LISTA ZADAŃ ->
(A) Odpowiedz na podstawie tekstu o podatku od zysków nadzwyczajnych:
(i) Jak nazywa się wiceminister finansów cytowany w tekście?
(ii) Od czego, według niego, nie byłaby uzależniona nowa danina?
(iii) Jakim rozwiązaniem ma być nowy podatek pod względem czasu obowiązywania?
(B) Powtórz dokładnie fragment tekstu o podatku od zysków nadzwyczajnych, zaczynając od słów "Pytany o sposób" i kończąc na słowach "być rozwiązaniem tymczasowym.".
(C) Kontynuuj tekst o podatku od zysków nadzwyczajnych od miejsca, w którym się kończy.

WYODRĘBNIONY TEKST ->
----

Polski rząd planuje wprowadzić podatek od zysków nadzwyczajnych. Jak tłumaczy wiceminister finansów Artur Soboń, taka danina nie byłaby uzależniona od tego, kto jest właścicielem danego podmiotu, ale od podstawy opodatkowania. – Czy to będzie całość gospodarki, czy to będzie tylko sektor energetyczny – o tym też w tej chwili rozmawiamy – powiedział.
Pytany o sposób wyliczania nowego podatku odpowiedział, że "jest dzisiaj kilka wariantów na stole". – Pracujemy nad nimi, dopóki on nie jest przesądzony, to nie będę podawał szczegółów – stwierdził. – Nie będzie to rozwiązanie, które będzie wpływało najprawdopodobniej na CIT, czyli podatek dochodowy od osób prawnych. Będzie to równoległe najprawdopodobniej rozwiązanie, ale i wysokość stawki i sposób porównania kosztów, zakres opodatkowania – to wszystko jest przedmiotem narad – powiedział. Dodał, że nowy podatek ma być rozwiązaniem tymczasowym.

----

ZAWARTOŚĆ ZBIORU ->

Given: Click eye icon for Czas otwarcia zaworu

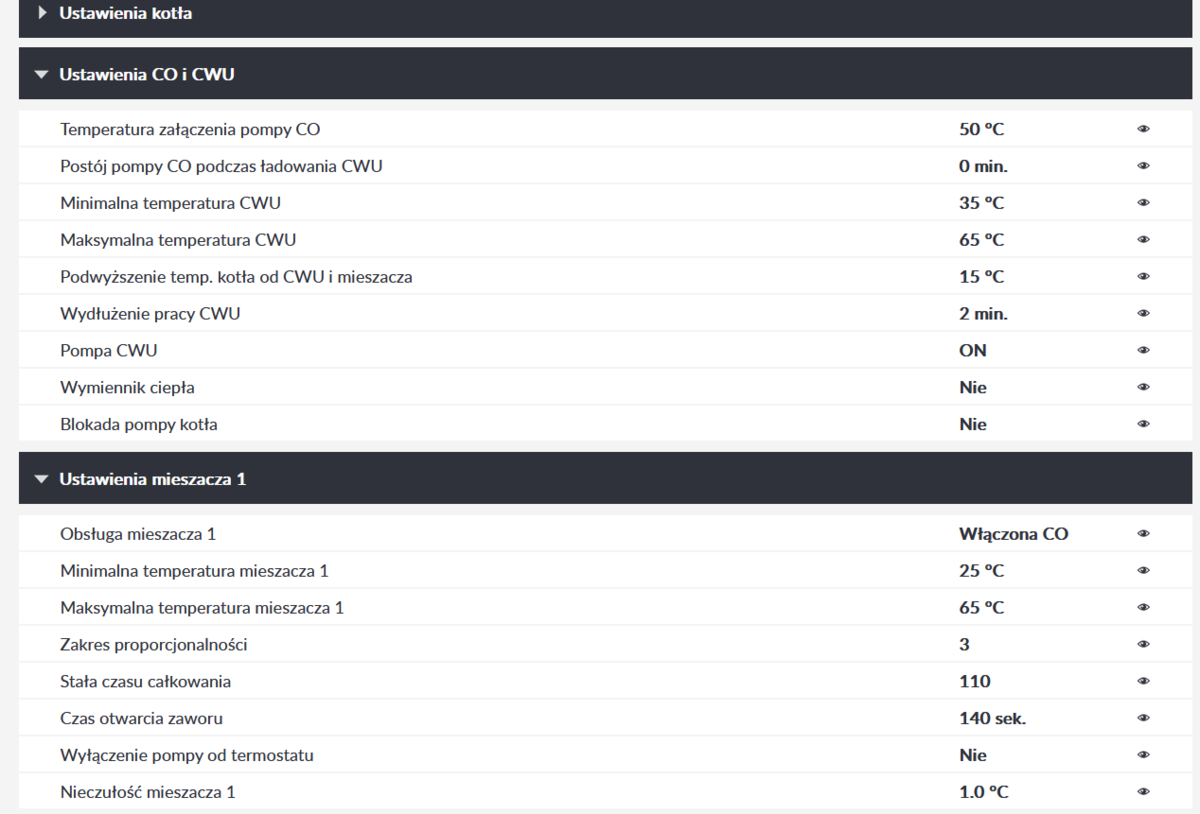Looking at the screenshot, I should click(1143, 719).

----

WYNIKI ĆWICZENIA ->
(A)
(i) Artur Soboń.
(ii) Od tego, kto jest właścicielem danego podmiotu.
(iii) Tymczasowym.

(B)
Pytany o sposób wyliczania nowego podatku odpowiedział, że "jest dzisiaj kilka wariantów na stole". – Pracujemy nad nimi, dopóki on nie jest przesądzony, to nie będę podawał szczegółów – stwierdził. – Nie będzie to rozwiązanie, które będzie wpływało najprawdopodobniej na CIT, czyli podatek dochodowy od osób prawnych. Będzie to równoległe najprawdopodobniej rozwiązanie, ale i wysokość stawki i sposób porównania kosztów, zakres opodatkowania – to wszystko jest przedmiotem narad – powiedział. Dodał, że nowy podatek ma być rozwiązaniem tymczasowym.

(C)
O takim podatku mówił już w lipcu premier Mateusz Morawiecki. – Albo poprzez regulatora, albo same spółki wypracujemy mechanizm podzielenia się tymi zyskami z obywatelami, albo wprowadzimy, tak jak Francja, Anglia, Hiszpania, podatek od zysków nadzwyczajnych na te spółki gazowe, energetyczne, które mają, rzeczywiście, bardzo wysokie zyski – zapowiedział. W miniony piątek z kolei wicepremier i minister aktywów państwowych Jacek Sasin poinformował o skierowaniu do premiera projektu ustawy, który oprócz wprowadzenia maksymalnej ceny energii dla odbiorców wrażliwych, jak szpitale czy szkoły, oraz samorządów, zakłada wdrożenie "daniny od nadzwyczajnych zysków spółek za 2022 rok, w tym spółek energetycznych". Kolejnego dnia wicepremier poinformował, że "szacowany wpływ do budżetu to 13,5 mld zł". Dodał również, że projekt miałby dotyczyć nadzwyczajnych zysków zarówno spółek Skarbu Państwa, jak i i przedsiębiorstw prywatnych. Podatek ma być przeznaczony na rekompensaty za drożejącą energię dla szkół, szpitali czy świetlic, nie jest jednak wykluczone, że pieniądze zostaną też przeznaczone na zupełnie nowe programy osłonowe.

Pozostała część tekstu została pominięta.